The Muskallonge or Muskie, as she is affectionately known in diving circles, is not so well known in her watery grave as she was in service on the Seaway. Then, she was touted as the largest tug on the Great Lakes. Built in 1896 at Port Huron, Michigan, she was 128 feet (40m) long and began life as the Vigilant. Acquired by Canadian interests in 1913, she became the Muskallonge, which anglers will tell you is the name of a fearsome freshwater fish. Just shy of 40 years on the job she caught fire and sank in almost 100 feet (30m) of water near Brockville, Ontario. Circumstances of the fire are unclear. At the time she was towing two other vessels, the tug Ajax and the barge Bruce Hudson. The captain acted quickly to cut the tow loose and ran Muskallonge aground. His crew reached safety but the tug was aflame through the night, eventually burning to the waterline. In time most of her remains drifted and settled on the bottom about 300 feet (90m) from shore, which, along with its depth, makes this hulk a boat dive. The dive site offers generally good visibility and manageable currents. Summer water temps can reach into the mid 70s Fahrenheit or about 24°C. Despite the fire damage, or maybe because of it, there is quite a bit to see on this wreck: a boiler, winches, her engine and various other artifacts, including some chinaware.
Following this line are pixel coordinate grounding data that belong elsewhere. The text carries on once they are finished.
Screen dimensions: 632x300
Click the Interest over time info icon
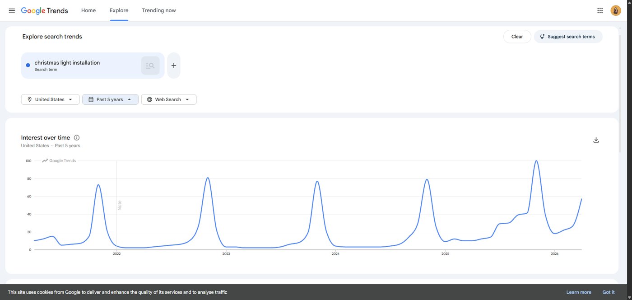76,137
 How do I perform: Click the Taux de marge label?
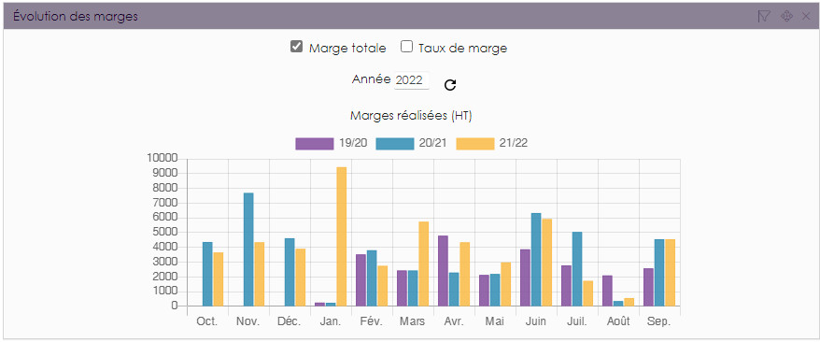coord(463,48)
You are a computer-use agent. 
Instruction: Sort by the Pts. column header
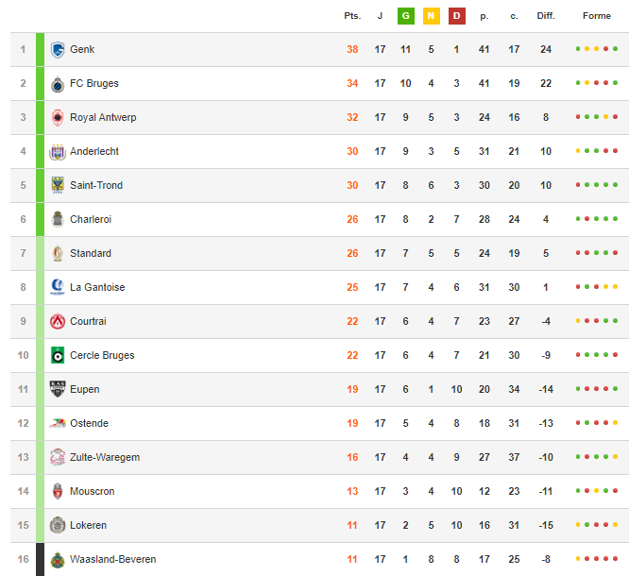pos(352,16)
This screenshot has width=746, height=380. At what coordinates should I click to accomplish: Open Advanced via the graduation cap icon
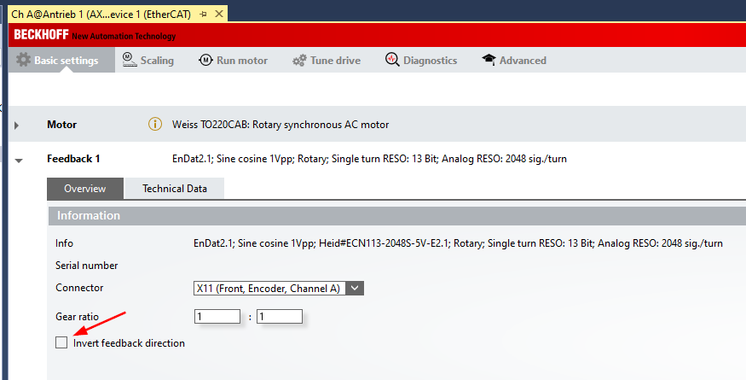pos(489,60)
Of course, there’s aquatic life to see through the main diving season and because this wreck is protected by the Save Our Shipwrecks (SOS) organization, there’s also a commemorative plaque for you to find on a dive.

Photograph taken in the St. Lawrence River near Brockville, Ontario, using a Nikon D200 with Nikkor 10.5mm lens in an Aquatica housing with 8-inch dome port. Fill flash from twin Ikelite SS200 strobes set at quarter power. Exposure f2.8 at 1/15 of a second.